Five Days to Completion

We put in a bit of practice, this morning, shifting things out of the New Galloway Town Hall and into Kitty’s Tea Room across the road, preparing for lunch service commencing again on Tuesday. We’d felt so sad to hear, when we returned to this village after our big move away from Sparty Lea, that the pipes had frozen in the Tea Room and flooded the place during the cold snap in December.

That episode had put paid to the weekly LING Lunches, until things dried out, but now the service is due to start again. When I say ‘practice’ I do actually mean that, because we’ll be moving our own things out of Spring Cottage from Friday of this coming week, as we prepare to take possession of a Victorian villa on the outskirts of the village.
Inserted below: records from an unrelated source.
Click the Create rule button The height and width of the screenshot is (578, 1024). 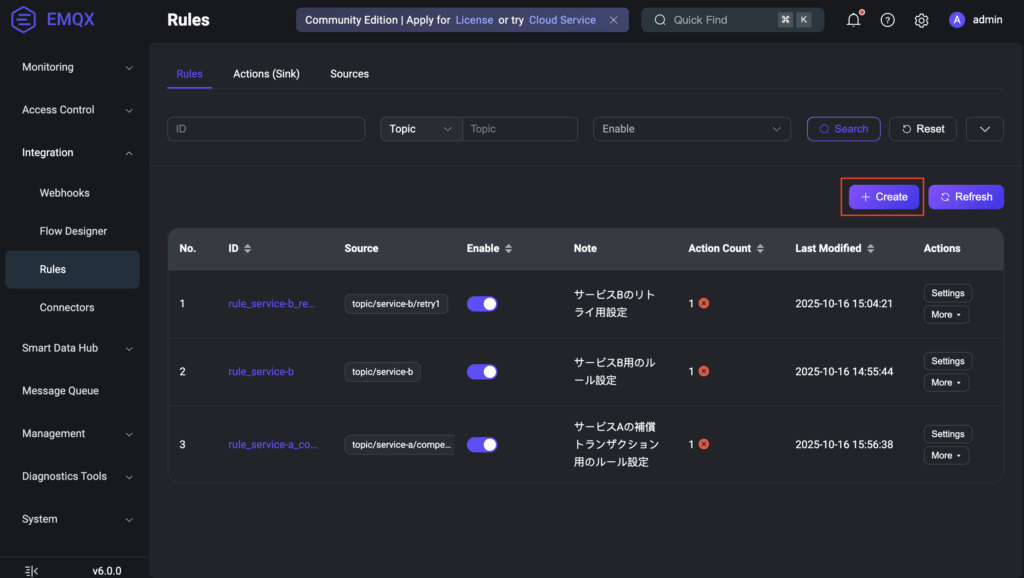pos(884,197)
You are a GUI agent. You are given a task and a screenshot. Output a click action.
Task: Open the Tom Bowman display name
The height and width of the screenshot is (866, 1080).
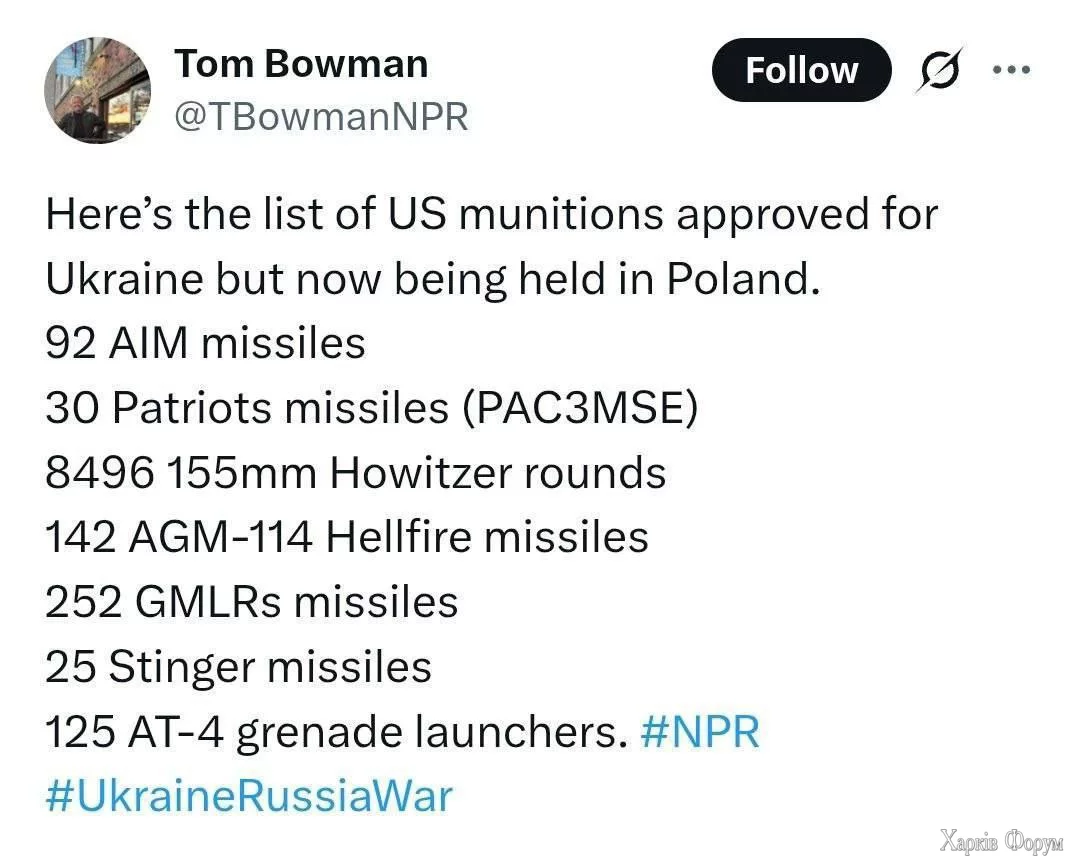(x=301, y=64)
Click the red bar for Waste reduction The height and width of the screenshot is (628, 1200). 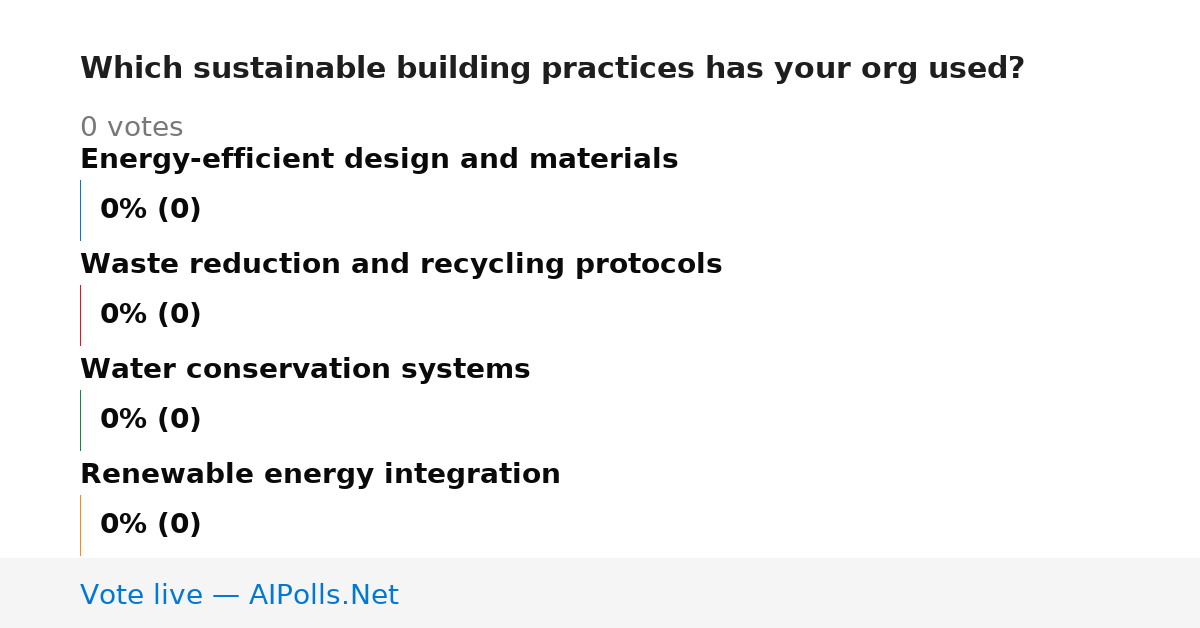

The term ‘villa’ is something of a misnomer, a kind of real estate agent-speak, to describe a detached house with a few bedrooms and an extended living room that looks out into the deep garden behind. The front view was, originally, of a large flat flood plain, but a small forest of trees has grown up to obscure that frontage, so we shall enjoy the perspective of the sheep-populated fields behind. We shall each, my beloved and me, have our own designated ‘work’ area, which is a step forward from the restricted space of Spring Cottage, really a one-person bungalow. At this stage of our lives, however, the concept of ‘work’ is almost alien. Work is work in the best sense: doing something productive that you enjoy.

As I may have mentioned in an earlier ‘joy’ post, part of my own work will be renovating a Dryad floor-standing loom that is almost as old as us. But first we have to move in, occupy the place, and get to know it. We had a delightful chat with the owner who is passing it along to us for safekeeping; both of us are reflecting back on the past three decades of our homes. But we must move on, and our commitment is to value the experience of the past history of the new-to-us house, while creating our own family space therein.

There’s a kind of joy, as well as a sort of frisson of fear, associated with this sense of looking forward. I think the fear factor comes from newness, and also yet again the inexorable chores of physically moving things from place to place. Aaaugh! The things that I’ve already placed high in the loft here at Spring Cottage! All must come down for transferral.

But the quiet perseverance of the organisers, assisting in the process of setting up the Lunch service over at Kitty’s, the exuding of calm even through newly discovered mould that must be eliminated, the sense that these things will come good in their own time . . . all of these components of our practice moving exercise have encouraged us for our own move ahead. There is no sense of desperation, of a crucial deadline, on this move. We will work to the pace we can, and we will get there in the end.

A time for everything, and everything in its own good time. I’ll take the joy of that perspective any day of the week.